Each time I find an old cook book at a garage or household sale, I feel like a delicious sleuth or voyeur of sorts. I feel that I'm snooping into someone's life, finding telltale signs of what happened in the cook's kitchen while she owned that book. I like to fill in the blanks, inferring details of her life, her likes, what she chose to write and cook. That's a fairly romantic notion. The story of a cook's kitchen is far from ordinary.

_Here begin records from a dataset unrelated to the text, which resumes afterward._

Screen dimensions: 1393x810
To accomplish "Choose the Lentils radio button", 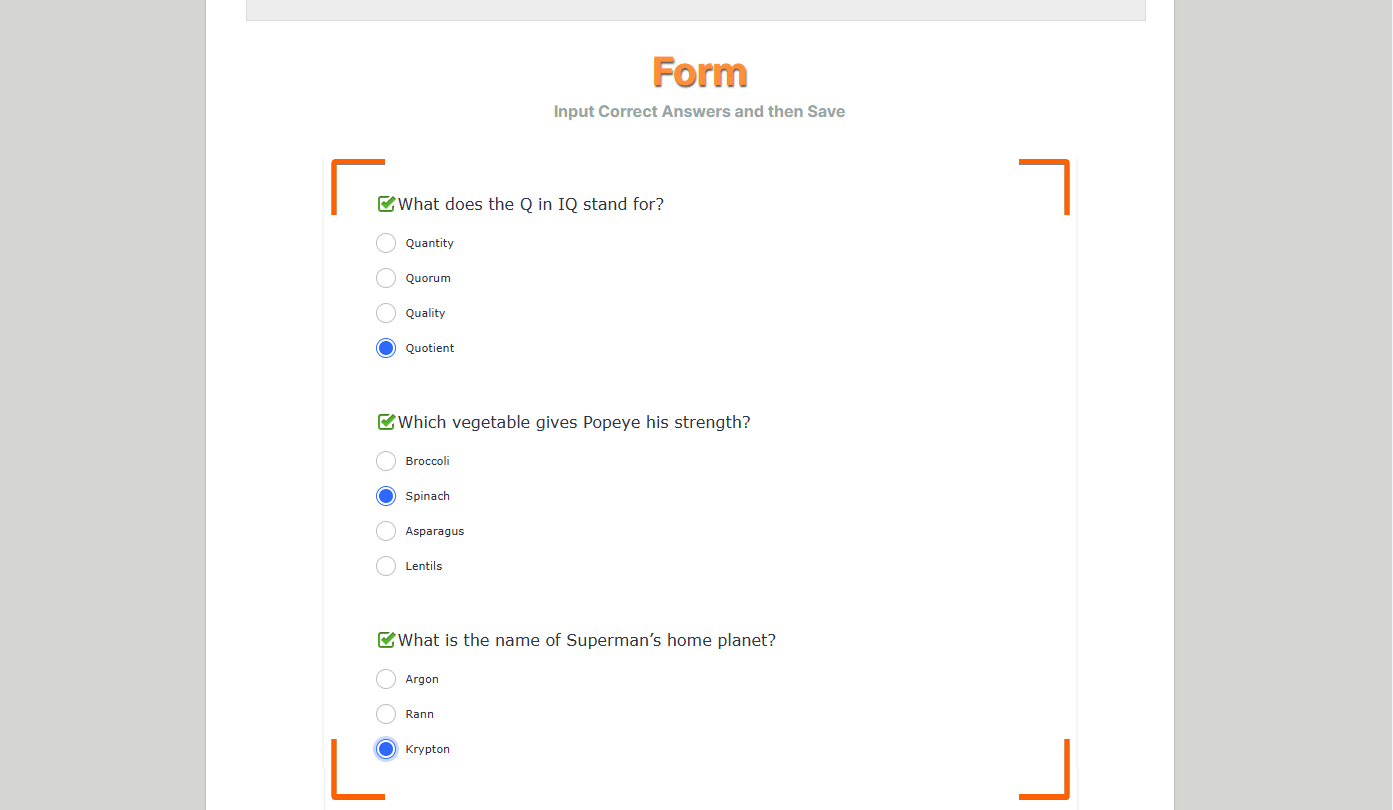I will click(x=386, y=566).
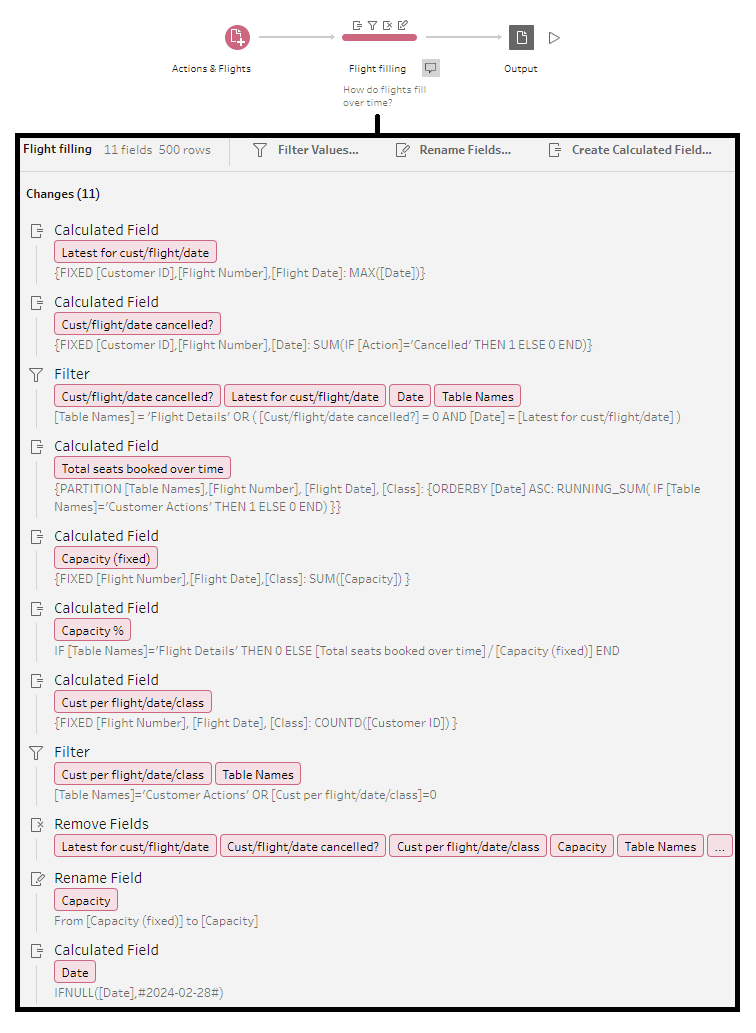The width and height of the screenshot is (756, 1033).
Task: Click Filter Values button in toolbar
Action: (x=306, y=150)
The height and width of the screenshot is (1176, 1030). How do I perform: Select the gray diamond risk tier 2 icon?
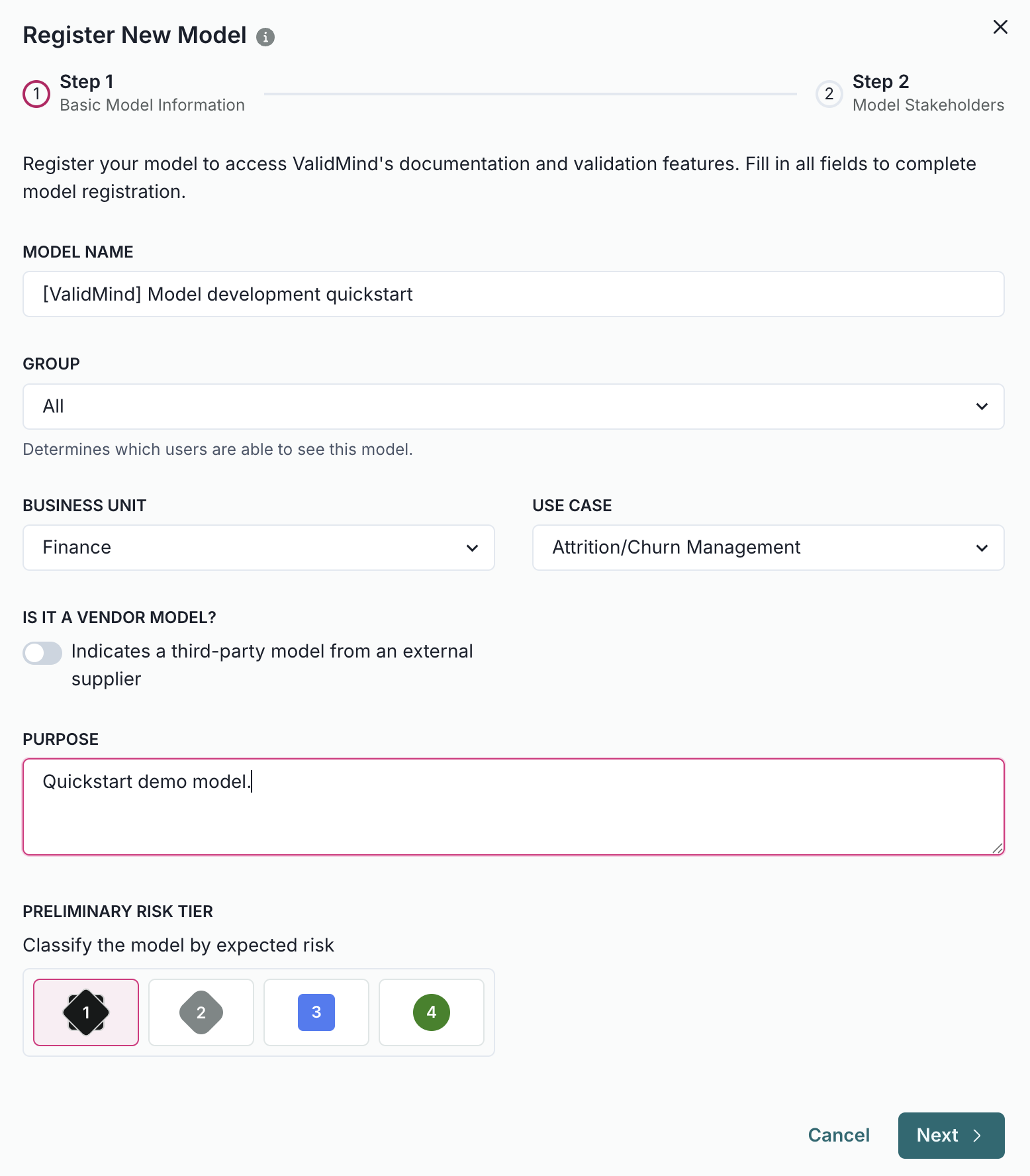[201, 1012]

At an estate sale in Wisconsin there was a well-loved first edition copy of the popular Rumford Complete Cook Book (c1908 by Lily Haxworth Wallace) sitting amidst a myriad of product pamphlets. There was no spine left to secure the pages to the book . The mottled blue cloth card covers were held together by an ancient rubber band. I gently opened the book and discovered the volume belonged to Mrs. W. M. Dickinson, who had penned her name and the date July 20th 1913. All the loose pages were covered with her recipes, first written in pencil, then snippets pasted to the outer boards. I moseyed over to the checkout counter of the sale with a firm grip on this little gem. I knew there must be a story between those two covers.
Leafing through the pages, there were check marks with comments on tried recipes. A big star * next to Green Tomato Pickle. Big parenthesis around Seed Cookies made with caraway. A note “O.K. makes 9” next to Pecan Sticks. Whole Wheat Biscuit had been rewritten “1 lb. whole wheat flour = 3 cups+" She noted, "additional baking powder, salt, butter and a large egg" to replace 1 small egg called for in the original recipe. To the recipe for Puff Paste, Mrs. D. translates ½ pound pastry flour equals 2 cups. Under each of her entries she uses a flourishie detail, ~~||~~, divulging a touch of her personality.
Tucked next to page 63 was a loose leaf from another book, also a page 63, giving baking times and temperatures for everything from Kisses to Stews, Meat. Mrs. D. did not save any other loose recipes in her book which is unusual. They are often chock full of paper cutouts and notes. Instead, she chose to fill every available blank space with penciled recipes from friends and notably, from another source she refers to as “fromWhite’s or White’s recipe.” Golden Glow Cake, Mystery Salad, Araby Spice Cake, Robin Red Cake with White Mountain Icing.
Now I wondered, is White's another cook book? Since she copied savory as well as sweet recipes using White's as the source, it must be a general cook book or pamphlet. A quick look on the internet shows, "During the latter half of the 19th century the White Mountain Cake was very popular. The recipe was first sold and kept as a close secret. But such good news should not be kept." There is The White Mountain Cook Book c1900 published by the Ladies of the Congregational Church, Littleton, New Hampshire. There are numerous cook book authors named White, and several titles of cook books with White in the title. So, it remains a mystery which source her written recipes came from.
Mrs. D.’s tastes were surprisingly worldly at a time when a bland palate was the norm. She records the likes of, Sauce & Meatballs for Italian Spaghetti, Tamale Pie, or Creole Sauce she notes, "for Fish or Meat." There is a recipe for 'broiling fish' on oiled brown paper, "lay cleaned fish, salted & peppered slightly, roll or crease edges & cook in moderate oven 1/2 hour. Slip paper case onto hot dish. All natural flavor retained." Another for Mock Chicken Mousse made with tuna fish. Sunshine Dressing uses citrus juices and chili sauce for salads. Another recipe is for Charlotte Russe. Next to My Sponge Cake, she writes, "Fine."
How could someone give up this book in the remains of a household estate sale? These little recipes were collected and eaten during a lifetime of kitchen hours. She filled out forms to send for free booklets offered by every food company imaginable. Why wouldn’t the loved ones keep the book around to reminisce about meals shared at their collective table, during holidays, birthdays, anniversaries, the meals that make life memorable.
By the way, the author of Rumford Cook Book was Lily Haxworth Wallace. She emigrated to the United States from England in 1900. She was a specialist in home economics and lectured and taught cooking skills to women throughout the country. She wrote a dozen other cook books.
The Rumford Complete Cook Book celebrates its centennial this year. The Rumford Company issued a facsimile edition, pictured here, to commemorate the timelessness of this little book. It went through at least fifteen printings, up to 1955.